Vous dire pourquoi Ricky m’a autant charmé, ça va être coton. Le film échappe quelque peu à l’analyse (à la mienne surtout). Ce qui épate c’est le culot monstrueux d’Ozon. D’abord sur le casting : qui aurait parié un kopek sur Alexandra Lamy en nana vraiment lambda, aux prises avec les difficultés de l’existence ? Et bien elle est vraiment formidable, et réussit à presque complètement faire oublier qu’elle est Alexandra Lamy. Le couple qu’elle forme avec Sergi Lopez (toujours trouble cet acteur sous son physique bonhomme et son accent charmant) est totalement crédible, un couple de « petites gens », normaux et émouvants.

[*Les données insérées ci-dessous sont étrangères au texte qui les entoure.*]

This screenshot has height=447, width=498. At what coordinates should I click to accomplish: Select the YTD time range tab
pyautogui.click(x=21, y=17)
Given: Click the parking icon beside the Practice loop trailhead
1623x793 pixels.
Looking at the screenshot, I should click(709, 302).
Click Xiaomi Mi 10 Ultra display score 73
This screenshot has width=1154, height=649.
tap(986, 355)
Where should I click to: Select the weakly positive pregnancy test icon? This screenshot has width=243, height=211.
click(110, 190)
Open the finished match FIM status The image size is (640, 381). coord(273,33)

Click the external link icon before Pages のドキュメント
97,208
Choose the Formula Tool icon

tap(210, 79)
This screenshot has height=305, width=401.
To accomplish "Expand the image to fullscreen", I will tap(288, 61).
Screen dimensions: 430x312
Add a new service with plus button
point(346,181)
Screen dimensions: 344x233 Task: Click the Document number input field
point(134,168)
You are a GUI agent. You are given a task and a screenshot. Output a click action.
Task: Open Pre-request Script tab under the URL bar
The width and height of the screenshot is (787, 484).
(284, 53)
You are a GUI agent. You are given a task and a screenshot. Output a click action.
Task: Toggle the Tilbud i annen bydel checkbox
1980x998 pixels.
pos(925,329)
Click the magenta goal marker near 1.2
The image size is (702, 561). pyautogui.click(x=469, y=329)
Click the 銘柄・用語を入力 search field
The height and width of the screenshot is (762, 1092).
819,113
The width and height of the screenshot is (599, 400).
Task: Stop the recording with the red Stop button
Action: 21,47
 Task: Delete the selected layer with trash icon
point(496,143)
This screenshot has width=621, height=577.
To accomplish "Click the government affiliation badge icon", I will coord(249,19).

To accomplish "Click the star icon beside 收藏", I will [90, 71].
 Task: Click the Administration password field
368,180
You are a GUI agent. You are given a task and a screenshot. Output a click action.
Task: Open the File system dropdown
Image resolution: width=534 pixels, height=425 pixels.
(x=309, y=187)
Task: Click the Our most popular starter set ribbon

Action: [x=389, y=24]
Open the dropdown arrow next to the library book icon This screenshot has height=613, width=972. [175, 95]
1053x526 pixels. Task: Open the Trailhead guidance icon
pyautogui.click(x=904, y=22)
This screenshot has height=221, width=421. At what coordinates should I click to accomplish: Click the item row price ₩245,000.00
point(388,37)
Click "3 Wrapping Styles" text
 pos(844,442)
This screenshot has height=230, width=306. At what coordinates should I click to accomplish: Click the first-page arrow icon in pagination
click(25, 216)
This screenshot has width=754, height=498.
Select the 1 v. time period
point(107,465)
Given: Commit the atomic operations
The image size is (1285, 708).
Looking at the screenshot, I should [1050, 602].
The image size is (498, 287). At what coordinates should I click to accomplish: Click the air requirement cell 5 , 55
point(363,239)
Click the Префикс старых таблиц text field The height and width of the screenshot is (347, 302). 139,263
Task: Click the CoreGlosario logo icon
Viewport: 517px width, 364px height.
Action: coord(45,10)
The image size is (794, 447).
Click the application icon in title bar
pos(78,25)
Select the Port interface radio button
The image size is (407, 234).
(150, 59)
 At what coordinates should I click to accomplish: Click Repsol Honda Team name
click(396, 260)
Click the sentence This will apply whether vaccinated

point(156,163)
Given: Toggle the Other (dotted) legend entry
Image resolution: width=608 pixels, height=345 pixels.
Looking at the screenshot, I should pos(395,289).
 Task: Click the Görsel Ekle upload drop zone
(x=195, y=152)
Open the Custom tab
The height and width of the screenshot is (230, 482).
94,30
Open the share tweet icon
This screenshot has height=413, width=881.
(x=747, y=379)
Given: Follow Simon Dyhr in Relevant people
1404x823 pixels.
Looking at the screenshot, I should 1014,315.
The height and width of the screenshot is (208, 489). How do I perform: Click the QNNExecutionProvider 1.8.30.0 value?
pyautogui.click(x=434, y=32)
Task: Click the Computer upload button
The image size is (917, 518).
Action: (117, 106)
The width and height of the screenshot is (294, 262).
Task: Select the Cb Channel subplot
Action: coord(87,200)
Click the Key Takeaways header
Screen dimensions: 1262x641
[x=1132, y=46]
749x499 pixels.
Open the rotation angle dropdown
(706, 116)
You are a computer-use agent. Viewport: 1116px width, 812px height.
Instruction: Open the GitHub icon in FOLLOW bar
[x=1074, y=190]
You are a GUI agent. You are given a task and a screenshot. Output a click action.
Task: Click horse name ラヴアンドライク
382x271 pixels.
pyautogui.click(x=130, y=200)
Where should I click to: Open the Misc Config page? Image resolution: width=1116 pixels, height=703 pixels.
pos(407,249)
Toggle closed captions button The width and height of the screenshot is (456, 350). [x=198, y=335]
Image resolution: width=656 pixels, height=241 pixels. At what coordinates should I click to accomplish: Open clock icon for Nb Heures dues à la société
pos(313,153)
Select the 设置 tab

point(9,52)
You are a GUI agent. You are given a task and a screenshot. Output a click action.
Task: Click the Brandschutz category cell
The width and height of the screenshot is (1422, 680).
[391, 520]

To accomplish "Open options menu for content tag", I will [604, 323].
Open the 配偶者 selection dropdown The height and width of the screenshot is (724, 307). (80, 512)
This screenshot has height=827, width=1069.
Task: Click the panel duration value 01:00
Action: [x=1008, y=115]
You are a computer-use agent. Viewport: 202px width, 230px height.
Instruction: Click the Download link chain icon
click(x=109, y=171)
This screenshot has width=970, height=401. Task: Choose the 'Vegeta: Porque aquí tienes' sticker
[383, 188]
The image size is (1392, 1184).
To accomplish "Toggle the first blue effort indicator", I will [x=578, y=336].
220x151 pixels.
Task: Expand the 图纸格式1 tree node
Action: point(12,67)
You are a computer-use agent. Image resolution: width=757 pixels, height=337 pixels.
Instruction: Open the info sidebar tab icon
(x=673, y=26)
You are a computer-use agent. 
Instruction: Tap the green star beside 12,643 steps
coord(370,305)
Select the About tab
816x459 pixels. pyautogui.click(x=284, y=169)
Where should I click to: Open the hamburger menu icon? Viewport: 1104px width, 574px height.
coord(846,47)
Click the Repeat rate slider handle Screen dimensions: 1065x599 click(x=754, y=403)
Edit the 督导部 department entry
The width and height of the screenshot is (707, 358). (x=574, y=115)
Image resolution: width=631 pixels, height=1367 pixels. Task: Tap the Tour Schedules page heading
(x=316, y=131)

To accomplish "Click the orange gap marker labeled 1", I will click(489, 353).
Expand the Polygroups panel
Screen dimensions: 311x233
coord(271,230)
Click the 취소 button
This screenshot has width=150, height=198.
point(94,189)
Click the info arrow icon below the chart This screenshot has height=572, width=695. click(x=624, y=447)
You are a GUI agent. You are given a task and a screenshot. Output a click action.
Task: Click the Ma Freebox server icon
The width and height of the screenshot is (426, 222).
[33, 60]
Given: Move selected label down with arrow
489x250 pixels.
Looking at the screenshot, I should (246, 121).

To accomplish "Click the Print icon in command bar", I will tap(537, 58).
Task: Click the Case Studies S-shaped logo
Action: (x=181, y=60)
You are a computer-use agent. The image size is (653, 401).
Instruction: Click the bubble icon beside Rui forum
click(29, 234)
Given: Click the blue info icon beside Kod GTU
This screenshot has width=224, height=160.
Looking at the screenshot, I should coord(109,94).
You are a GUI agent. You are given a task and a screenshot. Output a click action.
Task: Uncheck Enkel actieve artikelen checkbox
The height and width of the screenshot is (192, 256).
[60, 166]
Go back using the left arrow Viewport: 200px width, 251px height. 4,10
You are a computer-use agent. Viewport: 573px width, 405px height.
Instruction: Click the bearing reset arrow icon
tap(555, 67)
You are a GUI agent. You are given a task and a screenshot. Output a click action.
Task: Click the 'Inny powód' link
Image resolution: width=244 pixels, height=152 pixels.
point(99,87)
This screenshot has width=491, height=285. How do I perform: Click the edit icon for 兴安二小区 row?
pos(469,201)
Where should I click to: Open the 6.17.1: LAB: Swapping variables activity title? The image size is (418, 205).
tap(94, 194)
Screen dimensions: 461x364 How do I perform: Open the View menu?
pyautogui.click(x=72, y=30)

Ce qui est fascinant au cours du film, c’est qu’Ozon lance à peu près 2000 pistes/indices/énigmes dans son film, qu’aucune ne sera résolue et que ça tient quand même gravement la route. D’où vient cette première scène, qui pourrait, mais en fait pas vraiment, s’encastrer au coeur du film ? Les vapeurs toxiques que Katie respire toute la journée sont-elles à l’origine des petits soucis de son marmot ? Pourquoi s’évanouit-elle après avoir fait l’amour avec Paco ? Pourquoi la gamine est-elle fascinée par les oiseaux ? Toute l’histoire n’est-elle pas une projection de sa fantaisie d’enfant effrayée par la grossesse de sa mère ? D’où vient Paco ? A-t-il une maîtresse ?

Au lieu de rendre la film complètement bancal, toutes ces interrogations créent justement un univers très cohérent dans lequel il faut accepter ne pas savoir, il faut accepter de se laisser titiller les neurones (et les émotions) pendant une heure trente et même bien au-delà. Ozon réussit donc son pari haut la main sur un principe pourtant exagérément casse-gueule. Well done.